Date: Fri, 05 Apr 2013 16:06:58 -0400
From: Dave McGuire <mcguire at neurotica.com>
To: General Discussion: On-Topic and Off-Topic Posts
<cctalk at classiccmp.org>
Subject: Re: VAX 11/780
Message-ID: <515F2EE2.6020902 at neurotica.com>
Content-Type: text/plain; charset=ISO-8859-1
On 04/05/2013 03:37 PM, Brian Roth wrote:
Agreed. The one place I am going to start is with the power supplies. I plan on running
this on
single phase at least initially. I don't see anything in there that needs 3 phase.
The blowers?
Nope, the entire machine is built from single-phase components.
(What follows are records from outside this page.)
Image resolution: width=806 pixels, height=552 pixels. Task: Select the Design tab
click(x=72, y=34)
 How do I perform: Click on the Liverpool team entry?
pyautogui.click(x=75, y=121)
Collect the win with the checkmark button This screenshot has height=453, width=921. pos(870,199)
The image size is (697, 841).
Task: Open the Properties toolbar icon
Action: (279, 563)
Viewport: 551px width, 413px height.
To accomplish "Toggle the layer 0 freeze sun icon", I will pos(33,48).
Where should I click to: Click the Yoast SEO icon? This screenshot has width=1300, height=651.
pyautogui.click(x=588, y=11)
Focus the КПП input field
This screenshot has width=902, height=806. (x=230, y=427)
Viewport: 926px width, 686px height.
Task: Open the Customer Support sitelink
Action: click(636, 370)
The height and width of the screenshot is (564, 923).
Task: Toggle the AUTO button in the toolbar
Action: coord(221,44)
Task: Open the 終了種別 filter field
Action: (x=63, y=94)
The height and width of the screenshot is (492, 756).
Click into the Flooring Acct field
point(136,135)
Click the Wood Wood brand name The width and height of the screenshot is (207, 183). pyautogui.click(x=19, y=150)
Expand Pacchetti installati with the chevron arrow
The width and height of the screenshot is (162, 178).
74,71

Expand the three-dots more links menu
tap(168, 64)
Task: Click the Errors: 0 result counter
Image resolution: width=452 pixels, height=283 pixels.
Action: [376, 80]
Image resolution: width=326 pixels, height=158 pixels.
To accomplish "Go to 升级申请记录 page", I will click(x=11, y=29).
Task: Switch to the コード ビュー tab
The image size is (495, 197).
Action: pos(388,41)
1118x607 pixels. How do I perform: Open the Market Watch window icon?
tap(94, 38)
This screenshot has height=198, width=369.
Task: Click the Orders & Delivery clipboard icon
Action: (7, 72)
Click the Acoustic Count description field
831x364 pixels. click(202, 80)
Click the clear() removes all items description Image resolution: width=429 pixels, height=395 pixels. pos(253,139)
The power supplies even have wall plugs on them, and are powered through
what are essentially the female end of extension cords. (I think they
run off 208 V, but maybe they were running L-N off of 120 V.)
The blowers were 208/230 V single-phase motors, you could hear the
centrifugal switches drop back in when you shut the machine off.
The power distribution wiring would have to be hacked for single-phase
operation, hopefully the power supplies can be run off 240 V without
harm.
The TU77 may be a problem, I vaguely recall that may have a 3-phase
motor for the vacuum blower/air bearing pump. Today, I'd get
a VFD and run the motor (ONLY) off synthetic 3-phase.
The RM07 also was 3-phase, I think all the smaller VAX 780
disks were single-phase. The RM07 was a total monstrosity
from Burroughs, I hope you don't have one of those.
We went through
a lot of pain as one of the early adopters of that, but in the
end it was a high performance drive and fairly reliable.